▸ **Study text**
_ _ _ _ _ _ _

Contract Deployment Approaches in Layer-2 Solutions

why contract deployment approach in Starknet and ZKSync Era are not the same with rest of rollups

I recently delved into the design intricacies of rollup technologies and stumbled upon an intriguing design decision that piqued my interest, particularly in the way contracts are deployed. My curiosity was sparked by StarkNet’s unique deployment method, which led me to compare it with other protocols like Scroll, Polygon ZKEVM, Arbitrum, and zkSync Era to understand the underlying reasons.

Here’s a brief overview of what I discovered:

Rollups can be differentiated by several criteria, one of which is how they publish Layer-2 changes to the Data Availability (DA) layer. The two main approaches I identified are:

  • Transaction Compression, used by Scroll-Polygon ZKEVM and Arbitrum.
  • State Difference Publishing, employed by StarkNet and zkSync Era.

This distinction highlighted a significant difference, but it didn’t fully explain the variances in contract deployment methods.

To shed light on this, let’s discuss the typical contract deployment process in Ethereum:

a single transaction type is used to deploy contracts by including the init byteCode in the transaction data section and sending it to a zero address. This method is widely adopted by most EVM-compatible Layer-2 solutions. ( and also there is create2 approach for contract deploying)

_ _ _ _ _ _ _

▸ **Tasks**
1. Name every rollup protocol mentioned in the text on contract deployment in layer-2 rollups.
2. In the text on contract deployment in layer-2 rollups, where is the transaction sent when a contract is deployed in Ethereum?
3. Pick up the text on contract deployment in layer-2 rollups at the point where it stops, and keep writing it.
The data that comes next is separate material and is not part of the text on contract deployment in layer-2 rollups.

▸ **Entries drawn from a collection**
_ _ _ _ _ _ _

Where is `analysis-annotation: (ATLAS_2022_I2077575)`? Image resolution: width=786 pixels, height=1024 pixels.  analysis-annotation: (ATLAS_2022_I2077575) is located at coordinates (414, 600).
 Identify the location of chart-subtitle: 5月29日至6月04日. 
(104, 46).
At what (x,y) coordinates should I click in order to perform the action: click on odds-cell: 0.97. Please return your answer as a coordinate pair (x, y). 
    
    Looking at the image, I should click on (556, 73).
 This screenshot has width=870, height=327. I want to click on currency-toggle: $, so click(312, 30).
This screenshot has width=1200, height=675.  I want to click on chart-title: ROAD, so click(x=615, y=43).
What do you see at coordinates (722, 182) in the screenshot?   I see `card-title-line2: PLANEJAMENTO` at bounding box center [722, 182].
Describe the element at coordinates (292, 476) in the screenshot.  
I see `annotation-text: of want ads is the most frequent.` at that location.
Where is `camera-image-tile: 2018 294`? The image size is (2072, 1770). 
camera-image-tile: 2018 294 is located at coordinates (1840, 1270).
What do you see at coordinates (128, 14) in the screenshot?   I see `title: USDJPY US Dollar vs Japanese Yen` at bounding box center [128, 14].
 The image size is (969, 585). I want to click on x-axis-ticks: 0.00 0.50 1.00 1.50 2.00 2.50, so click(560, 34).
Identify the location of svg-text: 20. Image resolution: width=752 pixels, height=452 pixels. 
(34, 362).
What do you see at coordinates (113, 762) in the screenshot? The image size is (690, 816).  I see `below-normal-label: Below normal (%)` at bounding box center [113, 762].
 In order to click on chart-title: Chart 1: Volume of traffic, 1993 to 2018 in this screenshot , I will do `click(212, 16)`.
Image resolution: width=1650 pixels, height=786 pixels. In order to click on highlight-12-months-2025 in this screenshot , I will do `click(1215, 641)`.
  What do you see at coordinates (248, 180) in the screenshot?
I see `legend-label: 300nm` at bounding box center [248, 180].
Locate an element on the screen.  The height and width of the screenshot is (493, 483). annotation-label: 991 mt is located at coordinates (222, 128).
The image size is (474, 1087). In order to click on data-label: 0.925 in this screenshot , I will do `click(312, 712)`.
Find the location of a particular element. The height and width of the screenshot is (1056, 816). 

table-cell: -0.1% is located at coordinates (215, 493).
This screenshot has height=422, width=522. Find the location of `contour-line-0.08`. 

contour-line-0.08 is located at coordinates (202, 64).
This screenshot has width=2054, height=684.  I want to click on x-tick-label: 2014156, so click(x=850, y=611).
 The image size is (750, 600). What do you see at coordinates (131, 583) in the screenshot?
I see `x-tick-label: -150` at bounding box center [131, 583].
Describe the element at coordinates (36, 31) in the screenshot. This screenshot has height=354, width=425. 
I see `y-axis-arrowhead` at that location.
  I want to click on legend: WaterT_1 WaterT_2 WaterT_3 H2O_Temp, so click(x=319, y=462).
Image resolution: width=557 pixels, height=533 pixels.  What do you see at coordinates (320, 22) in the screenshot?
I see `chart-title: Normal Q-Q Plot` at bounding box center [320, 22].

_ _ _ _ _ _ _

▸ **Task-by-task outputs**
1. StarkNet, Scroll, Polygon ZKEVM, Arbitrum, zkSync Era

2. It is sent to a zero address.

3.
However, StarkNet and zkSync Era introduce a different approach:

  1. First, they publish the byteCode on Layer-1 using a messaging system.
  2. Once the byteCode is finalized and persisted on Layer-1, another transaction is sent to create an instance of the contract, pointing to the published byteCode. This enables the creation of multiple contract instances from the same byteCode.

Upon further investigation, I discovered that this methodology is largely influenced by their utilization of native account abstraction.

Both StarkNet and zkSync Era treat all addresses as smart contracts with their own smarcontract code, embracing account abstraction. This design choice avoids the need to publish identical code for every address, allowing them to publish code once for account abstraction and have Layer-2 accounts reference it and the same for other contracts.